先輩に届け 砂で描いた感謝の思い 在校生220人が校庭にサンドアート 沖縄・知念高

 【与那原】卒業式があった知念高校のグラウンドには、運動、文化部に所属する部員220人が、卒業生(78期313人)のために砂で文字をかたどるサンドアートを制作した。同アートをつくるのは初の試み。

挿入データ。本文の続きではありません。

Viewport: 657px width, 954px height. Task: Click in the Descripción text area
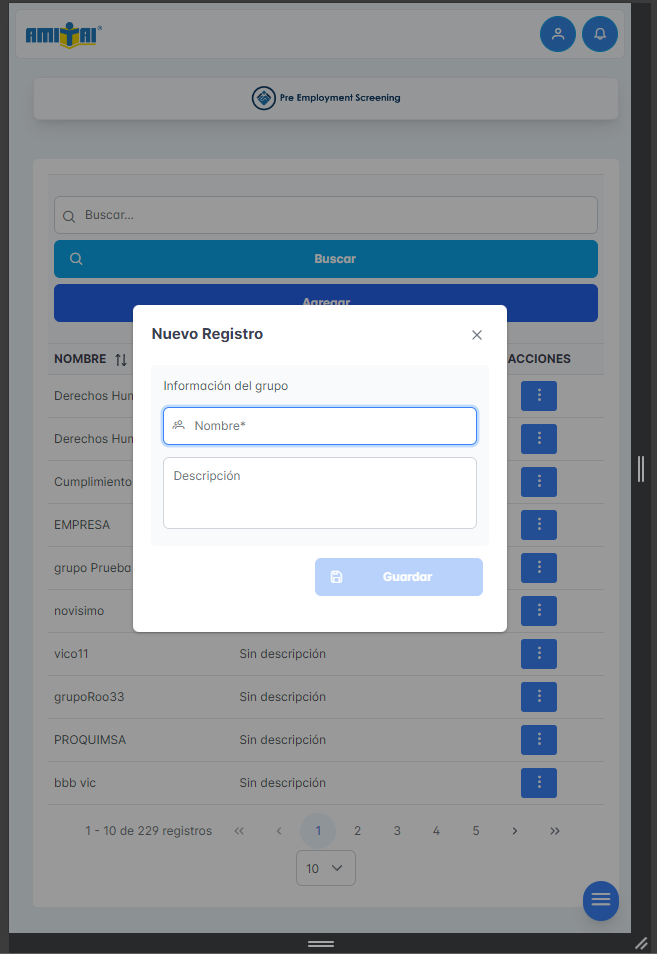[x=320, y=493]
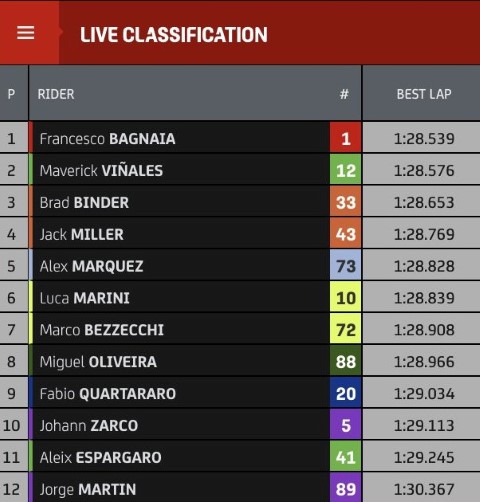Select Quartararo's lap time 1:29.034
Screen dimensions: 480x502
424,393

 以前宜野湾高校でも取り組んだ経験を持つ照屋拓己教諭と加原美和教諭が提案し、作業は式典前日の2月28日に実施した。バスケットボール部所属の具志成留(なるる)さん(17)と野球部所属の知念翔也さん(17)を先頭に、各部員が総出で作業に取りかかり、約3時間で完成した。グラウンドには桜の花びらをちりばめ、黒砂や石灰を使って「78 卒業 CHINEN」と描いた。桜の花びらは赤のチョークの粉を使用した。チョークは、一本一本石で砕いて、色付けをした。具志さんは「作業は大変だったけど、完成した時はうれしかった。コロナ禍で、他の部員と話す機会がなかったから、交流を深めることができた」と語る。

 式典当日、卒業生たちは迫力のあるサンドアートを見て「すごい」と目を輝かせ、同級生や後輩らと一緒にスマートフォンで記念撮影をしていた。卒業生の比嘉さくらさん(18)は「実は前日に後輩たちが一生懸命作業していたのをこっそり見ていた。作品を見て、とても感激した」と笑顔で語る。真玉橋りいなさん(18)は「コロナ禍で行事の少ない3年間だったけど、サンドアートを見て素晴らしい卒業式を迎えることができた」と喜んだ。

 知念さんは「お世話になった先輩たちの喜ぶ姿を見て胸がいっぱいだ。自分たちの卒業式でもサンドアートができれば」と期待した。